Before The Underwriting was a book. It was a series.
The Underwriting initially appeared as a 12-part transmedia serial on a website funded by investment from a few [extraordinary] angel investors. The “E-Series” gained a significant international audience whose response was, for its creator, the stuff of much skin-tingling. Here's how it worked...
In the midst of all of this, I got connected to Sloan Harris at ICM, who saw me through the experiment before getting the manuscript to Tara Singh-Carlson at Penguin Random House. Tara ultimately acquired the 12 episodes and helped me turn them into a bona fide novel, to be released on May 26, 2015. Meanwhile, twenty foreign publishers picked up the rights, and two of them — Bokfabriken in Sweden and Luitingh-Sijthoff in the Netherlands — ran with the serialization, much to my delight.
My first conception of The Underwriting, way back in 2010, was as a television series, and so I was more than a little thrilled when Endemol/Shine caught wind of it and picked up the TV rights, with whom I’m currently writing the pilot for its silver screen adaptation.

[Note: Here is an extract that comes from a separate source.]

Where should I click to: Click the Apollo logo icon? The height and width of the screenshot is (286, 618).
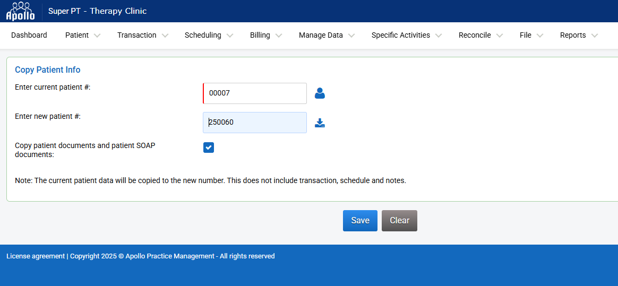20,11
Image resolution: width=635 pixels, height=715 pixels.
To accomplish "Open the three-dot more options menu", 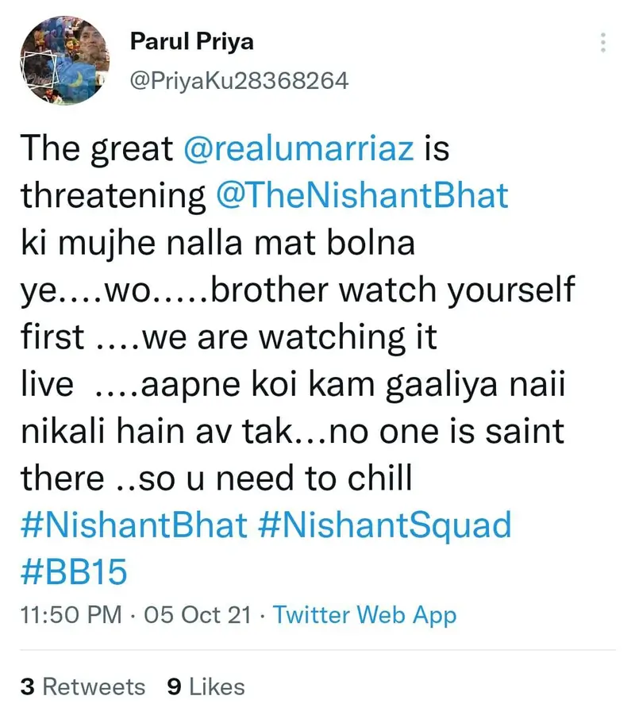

Now that it’s said and done, I feel very convinced of business models that test stories online before adapting them into traditional media, of the opportunity technology and social media present to expand storytelling beyond the page, and of the need for more smart-but-not hard fiction that explores and articulates the experience of the 25-40 year old urban professional. But most of all, I feel grateful that I’ve had the opportunity to play and experiment in this world, and really, really excited to do it again.